SQL0968C The file system is full.
This is frequently an error that is returned to an application and reported simply as -968
When You Might Encounter This Error Message
This error typically is encountered when updating or inserting data, though in some cases, it could be encountered when simply querying data.
What is Really Happening?
The most common cause of this error is quite simple – either the disk (filesystem) that holds the database data or the disk (filesystem) that holds transaction logs has become full.
In some situations, the filesystem is being filled up by DB2’s temporary tablespaces or active transaction logs, and as soon as the error is encountered, the transaction will roll back and release the space, making it hard to catch the filesystem at 100% full.
In some rare situations, there may be a limit on the file size for a user, and that may cause this error even when the filesystem is not full. The most common size to see for that is 2 GB. On UNIX and Linux, you can use ulimit -a to find any limits on the DB2 instance owner.
The DB2 Diagnostic Log will have very detailed information on what exactly is filling up. It should give you a specific path to investigate.
How to Resolve
If the disk/filesystem has become full, you either need to add space to the filesystem in question, or remove unneeded files to free up space. If the filesystem in question is filled up with database data, you can consider deleting data from the database, but keep in mind that deletions require log space to complete, and also reorgs to free up space from tables. Depending on the tablespace type, the tablespace may also have to have an ALTER TABLESPACE run for the space to be fully released.

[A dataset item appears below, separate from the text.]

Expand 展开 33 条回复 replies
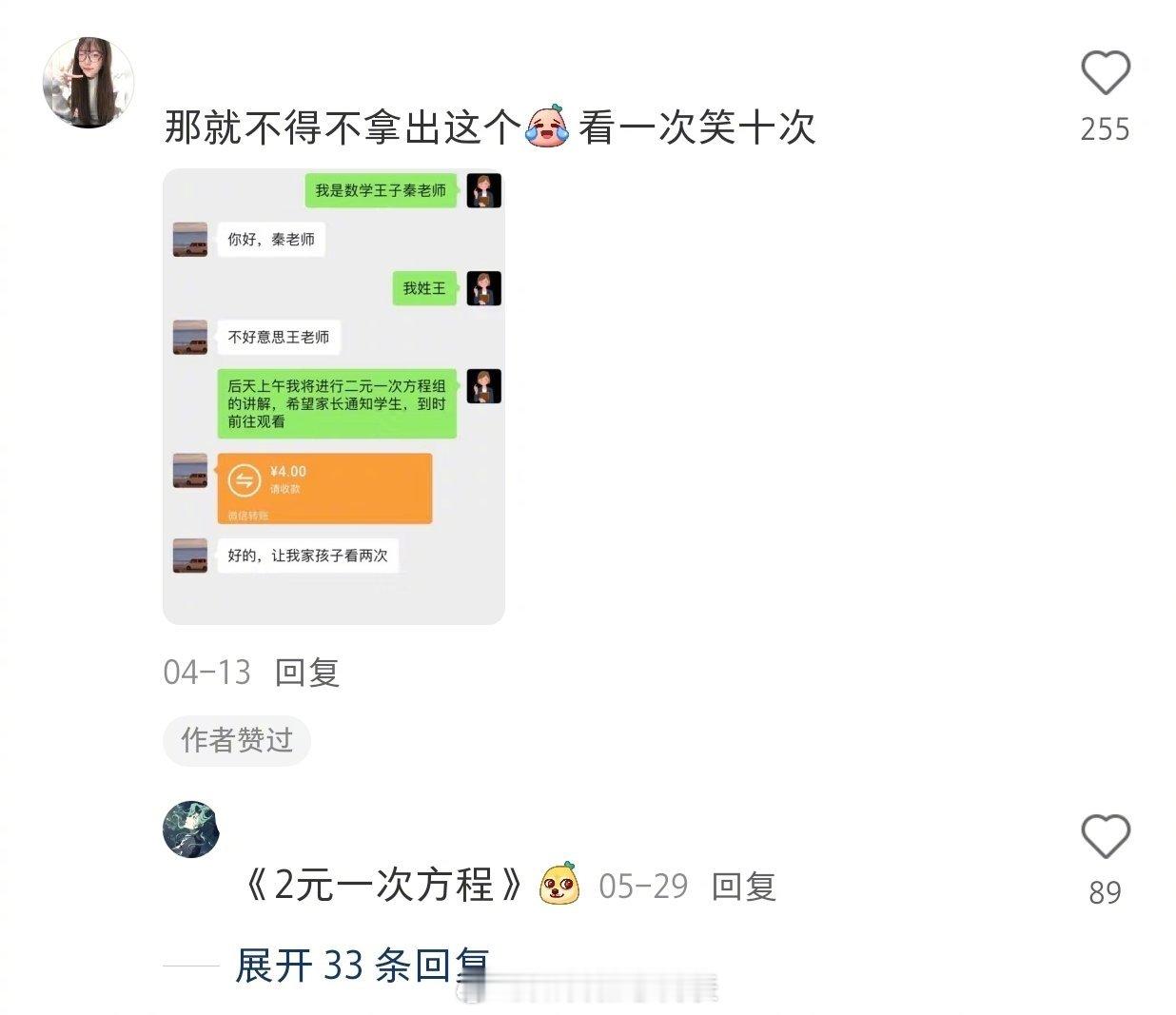The width and height of the screenshot is (1176, 1015). [362, 965]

If the space is being filled up by a temporary tablespace, consider analyzing the query or queries running to see if their access plans can be improved. Often a query that is handling more data than it should uses a lot more temporary space than it should – whether the query is a mistaken cartesian product or just one that is table scanning instead of using an appropriate index.
If the space being filled is the active transaction logs, you will need to check to be sure that the archiving of transaction logs is happening appropriately, and also that commits are being issued on an appropriate basis. Verify that LOGFILSIZ * (LOGPRIMARY + LOGSECOND) will fit on the active log disk. These are all database configuration parameters and can be found using:
$ db2 get db cfg for SAMPLE |grep LOG Catalog cache size (4KB) (CATALOGCACHE_SZ) = (MAXAPPLS*5) Log buffer size (4KB) (LOGBUFSZ) = 256 Log file size (4KB) (LOGFILSIZ) = 1000 Number of primary log files (LOGPRIMARY) = 3 Number of secondary log files (LOGSECOND) = 10 ...
Where SAMPLE is replaced with the database name in question.
If transactions are filling up the active log space without reaching filesystem or disk limits, SQL0964C will be returned instead.